Santa Fe New Mexican

AP exams are back to normal this year; is that a bad thing?

- Jay Mathews is an education columnist for the Washington Post.

I’m having a friendly argument with Pete Bavis, a fellow supporter of the college-level Advanced Placement program in high schools. He is the assistant superinten­dent of curriculum and instructio­n at the much-admired high school district in Evanston, Ill. — Evanston Township High School District 202.

I think the return of full-length AP testing is good for American education. About 2.7 million students this spring are taking 4.8 million of the three-hour-plus exams, full of demands for analysis and critical thinking. The exams motivate AP students and teachers to do their best work.

Bavis disagrees with me. He thinks this is a bad year to give kids hard tests. He says the trauma of the pandemic, especially for disadvanta­ged students, will outweigh any of the academic advantages of studying for AP.

I suspect many educators agree with him. In a well-argued piece for Education Week, he said college credit should be awarded this year based on how

AP teachers judge the quality of student class work, and not on the results of the year-end AP exams written and graded by outside experts.

I haven’t heard the College Board call the year normal, but the desire to take its exams has shown remarkable resilience during the pandemic. After the coronaviru­s forced schools to close in February and March 2020, AP exams given in May that year were reduced to just 45 minutes of free response questions done online at home.

Despite the disruption, the number of students participat­ing in 2020 was only 6.5 percent less than in 2019. The number taking full AP exams this year either digitally or on paper at schools or homes is expected to be just 2.2 percent less than 2019. A College Board survey of all AP teachers last summer found 80 percent wanted to return to the full exams. Fourteen percent wanted the 2021 exams canceled.

The much smaller Internatio­nal Baccalaure­ate and Cambridge Internatio­nal college-level course programs in high schools canceled their independen­tly graded exams last year. This year, their schools have the choice of using the independen­t final exams or evaluating each student based on class work.

Bavis said he wishes that choice had also been offered by AP. He told me that would have provided “a real opportunit­y to test the validity of AP course grades as a proxy for college credit this year.” If students who earned college credit through grades given by their teachers did as well in college as those who gained credit by taking the independen­t AP exams, that might lead to changes in the AP credit system.

Bavis said in his Education Week piece that “success on AP exams can mean shaving off a semester or two of pricey college tuition. The College Board knows this and markets the AP exam as a game-changer for students, particular­ly students of color. And their marketing has worked.” He noted that the cost per exam was $94, and so 4.7 million exams added up “to nearly half a billion dollars.”

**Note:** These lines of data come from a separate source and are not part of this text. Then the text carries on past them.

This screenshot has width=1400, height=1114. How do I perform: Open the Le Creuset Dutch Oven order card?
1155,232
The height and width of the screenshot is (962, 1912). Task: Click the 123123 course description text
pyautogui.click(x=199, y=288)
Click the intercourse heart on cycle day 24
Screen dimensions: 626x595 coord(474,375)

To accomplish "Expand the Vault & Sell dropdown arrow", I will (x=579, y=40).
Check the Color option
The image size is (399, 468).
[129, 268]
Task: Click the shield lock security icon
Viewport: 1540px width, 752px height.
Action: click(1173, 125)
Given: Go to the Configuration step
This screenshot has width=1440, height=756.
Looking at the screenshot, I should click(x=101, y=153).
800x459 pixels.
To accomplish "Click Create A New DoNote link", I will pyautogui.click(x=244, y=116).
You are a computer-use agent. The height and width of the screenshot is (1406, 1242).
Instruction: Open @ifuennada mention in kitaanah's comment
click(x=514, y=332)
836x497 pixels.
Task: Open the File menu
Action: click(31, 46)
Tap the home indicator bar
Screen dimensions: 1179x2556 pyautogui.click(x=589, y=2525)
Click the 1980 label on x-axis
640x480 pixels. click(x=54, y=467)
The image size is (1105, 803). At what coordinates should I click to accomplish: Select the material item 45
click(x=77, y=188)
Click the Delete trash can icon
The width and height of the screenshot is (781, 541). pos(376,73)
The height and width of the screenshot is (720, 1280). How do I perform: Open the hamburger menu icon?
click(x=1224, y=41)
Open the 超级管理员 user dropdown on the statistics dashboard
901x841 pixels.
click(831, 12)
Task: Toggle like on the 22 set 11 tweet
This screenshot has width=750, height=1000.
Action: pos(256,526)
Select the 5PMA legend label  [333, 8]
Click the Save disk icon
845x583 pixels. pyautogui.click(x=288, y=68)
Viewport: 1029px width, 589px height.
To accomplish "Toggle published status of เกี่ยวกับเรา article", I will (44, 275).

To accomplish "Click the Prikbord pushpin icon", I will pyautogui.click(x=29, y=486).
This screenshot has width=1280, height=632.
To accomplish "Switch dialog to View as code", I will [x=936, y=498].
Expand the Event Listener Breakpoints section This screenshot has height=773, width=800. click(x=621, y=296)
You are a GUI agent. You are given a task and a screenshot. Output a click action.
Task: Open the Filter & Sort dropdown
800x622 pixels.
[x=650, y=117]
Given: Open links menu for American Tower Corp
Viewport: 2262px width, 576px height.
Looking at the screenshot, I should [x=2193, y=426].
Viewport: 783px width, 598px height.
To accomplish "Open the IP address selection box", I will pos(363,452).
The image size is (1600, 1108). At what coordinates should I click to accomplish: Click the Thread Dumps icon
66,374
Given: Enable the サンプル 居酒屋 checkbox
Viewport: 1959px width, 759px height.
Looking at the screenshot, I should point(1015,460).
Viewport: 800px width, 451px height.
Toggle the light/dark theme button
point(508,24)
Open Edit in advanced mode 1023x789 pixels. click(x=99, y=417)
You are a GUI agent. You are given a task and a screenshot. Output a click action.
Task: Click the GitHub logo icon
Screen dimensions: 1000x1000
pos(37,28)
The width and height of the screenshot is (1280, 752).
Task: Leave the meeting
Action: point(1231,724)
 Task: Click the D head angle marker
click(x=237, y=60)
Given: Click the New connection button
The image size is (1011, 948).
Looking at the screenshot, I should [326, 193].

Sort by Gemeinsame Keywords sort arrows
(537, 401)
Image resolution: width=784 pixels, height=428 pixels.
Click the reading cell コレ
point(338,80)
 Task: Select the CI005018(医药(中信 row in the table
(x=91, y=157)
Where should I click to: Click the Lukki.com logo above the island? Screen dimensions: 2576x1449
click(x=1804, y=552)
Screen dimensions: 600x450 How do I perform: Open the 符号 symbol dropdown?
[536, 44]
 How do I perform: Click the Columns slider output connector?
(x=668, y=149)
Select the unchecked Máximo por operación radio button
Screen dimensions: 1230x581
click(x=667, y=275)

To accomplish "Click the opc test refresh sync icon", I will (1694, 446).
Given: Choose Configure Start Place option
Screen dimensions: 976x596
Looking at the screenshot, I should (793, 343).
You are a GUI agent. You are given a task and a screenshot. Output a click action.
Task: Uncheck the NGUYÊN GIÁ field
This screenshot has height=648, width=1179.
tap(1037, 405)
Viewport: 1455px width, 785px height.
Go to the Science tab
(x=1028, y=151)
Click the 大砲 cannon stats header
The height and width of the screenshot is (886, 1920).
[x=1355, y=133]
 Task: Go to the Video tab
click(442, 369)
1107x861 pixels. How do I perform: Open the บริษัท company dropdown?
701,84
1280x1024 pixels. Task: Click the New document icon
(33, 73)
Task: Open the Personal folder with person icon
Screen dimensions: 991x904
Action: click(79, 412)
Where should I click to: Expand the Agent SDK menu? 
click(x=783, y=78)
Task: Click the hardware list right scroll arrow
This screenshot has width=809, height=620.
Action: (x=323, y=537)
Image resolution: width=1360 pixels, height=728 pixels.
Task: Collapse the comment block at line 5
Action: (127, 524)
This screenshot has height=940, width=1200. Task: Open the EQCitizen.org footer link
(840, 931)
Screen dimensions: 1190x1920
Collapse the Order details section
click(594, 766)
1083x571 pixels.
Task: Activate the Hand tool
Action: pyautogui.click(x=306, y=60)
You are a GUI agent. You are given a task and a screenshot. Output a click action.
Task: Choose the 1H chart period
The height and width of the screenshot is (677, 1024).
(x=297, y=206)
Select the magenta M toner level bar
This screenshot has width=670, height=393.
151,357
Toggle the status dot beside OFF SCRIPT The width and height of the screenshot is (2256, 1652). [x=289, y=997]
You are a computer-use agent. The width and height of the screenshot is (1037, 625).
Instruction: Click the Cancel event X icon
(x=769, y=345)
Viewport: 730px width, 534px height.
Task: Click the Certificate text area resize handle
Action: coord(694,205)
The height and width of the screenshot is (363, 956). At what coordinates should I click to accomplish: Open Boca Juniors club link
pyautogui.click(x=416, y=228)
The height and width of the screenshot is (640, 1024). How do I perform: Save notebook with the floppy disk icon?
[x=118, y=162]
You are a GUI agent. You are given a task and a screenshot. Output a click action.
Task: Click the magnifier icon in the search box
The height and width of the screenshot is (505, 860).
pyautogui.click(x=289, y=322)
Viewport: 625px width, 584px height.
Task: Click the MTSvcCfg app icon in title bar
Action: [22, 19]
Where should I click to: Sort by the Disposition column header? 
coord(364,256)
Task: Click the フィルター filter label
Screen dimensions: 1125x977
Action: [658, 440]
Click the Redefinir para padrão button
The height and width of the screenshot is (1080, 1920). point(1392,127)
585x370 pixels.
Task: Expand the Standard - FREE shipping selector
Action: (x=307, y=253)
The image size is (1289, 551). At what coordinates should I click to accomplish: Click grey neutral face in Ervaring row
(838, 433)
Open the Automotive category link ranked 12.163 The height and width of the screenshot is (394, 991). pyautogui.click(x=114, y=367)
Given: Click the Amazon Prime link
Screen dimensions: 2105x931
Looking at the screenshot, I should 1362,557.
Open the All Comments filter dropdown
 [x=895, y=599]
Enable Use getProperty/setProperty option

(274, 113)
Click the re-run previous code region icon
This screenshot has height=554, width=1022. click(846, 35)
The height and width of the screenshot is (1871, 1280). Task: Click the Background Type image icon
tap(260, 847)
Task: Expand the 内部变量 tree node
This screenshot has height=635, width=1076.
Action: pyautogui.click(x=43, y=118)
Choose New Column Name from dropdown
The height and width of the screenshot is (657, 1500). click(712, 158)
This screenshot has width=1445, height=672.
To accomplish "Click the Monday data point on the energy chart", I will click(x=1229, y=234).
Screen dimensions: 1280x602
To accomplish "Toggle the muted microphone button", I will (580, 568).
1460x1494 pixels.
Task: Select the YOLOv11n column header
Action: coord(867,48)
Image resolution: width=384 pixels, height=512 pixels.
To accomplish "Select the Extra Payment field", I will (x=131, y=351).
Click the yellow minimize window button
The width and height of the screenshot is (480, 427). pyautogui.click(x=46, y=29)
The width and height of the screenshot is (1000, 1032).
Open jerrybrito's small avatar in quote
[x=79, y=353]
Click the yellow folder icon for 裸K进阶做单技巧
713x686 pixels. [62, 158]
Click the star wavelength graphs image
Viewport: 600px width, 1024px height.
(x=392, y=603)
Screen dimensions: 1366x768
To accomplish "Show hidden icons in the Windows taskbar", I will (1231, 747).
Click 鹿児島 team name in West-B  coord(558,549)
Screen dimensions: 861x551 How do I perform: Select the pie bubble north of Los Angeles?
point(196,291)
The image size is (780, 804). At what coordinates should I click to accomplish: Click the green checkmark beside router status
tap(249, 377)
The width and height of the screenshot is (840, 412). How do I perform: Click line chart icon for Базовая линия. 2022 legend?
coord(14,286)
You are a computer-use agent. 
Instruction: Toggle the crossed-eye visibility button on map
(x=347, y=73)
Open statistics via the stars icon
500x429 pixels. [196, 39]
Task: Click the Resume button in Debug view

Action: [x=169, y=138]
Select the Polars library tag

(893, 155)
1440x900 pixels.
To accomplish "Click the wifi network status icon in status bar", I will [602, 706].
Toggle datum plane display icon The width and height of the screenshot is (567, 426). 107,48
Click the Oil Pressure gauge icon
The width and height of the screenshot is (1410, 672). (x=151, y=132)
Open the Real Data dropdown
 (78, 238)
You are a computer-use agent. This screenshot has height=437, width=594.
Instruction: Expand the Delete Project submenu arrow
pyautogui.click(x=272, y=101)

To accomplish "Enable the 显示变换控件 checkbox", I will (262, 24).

I like Bavis’s plan to find ways other than AP tests to encourage deep learning. Many people agree with him that standardiz­ed testing has gone too far. There are enough of his students admitted to college in December to use them as a control group. Ask them to skip AP exams in the spring and see how they do in university courses the following year.

That might be difficult in schools like Evanston Township High, where AP is part of youth culture. Some academic stars may be traumatize­d if they don’t get to take the exams.

This is one of many issues raised by the pandemic that will take time to resolve.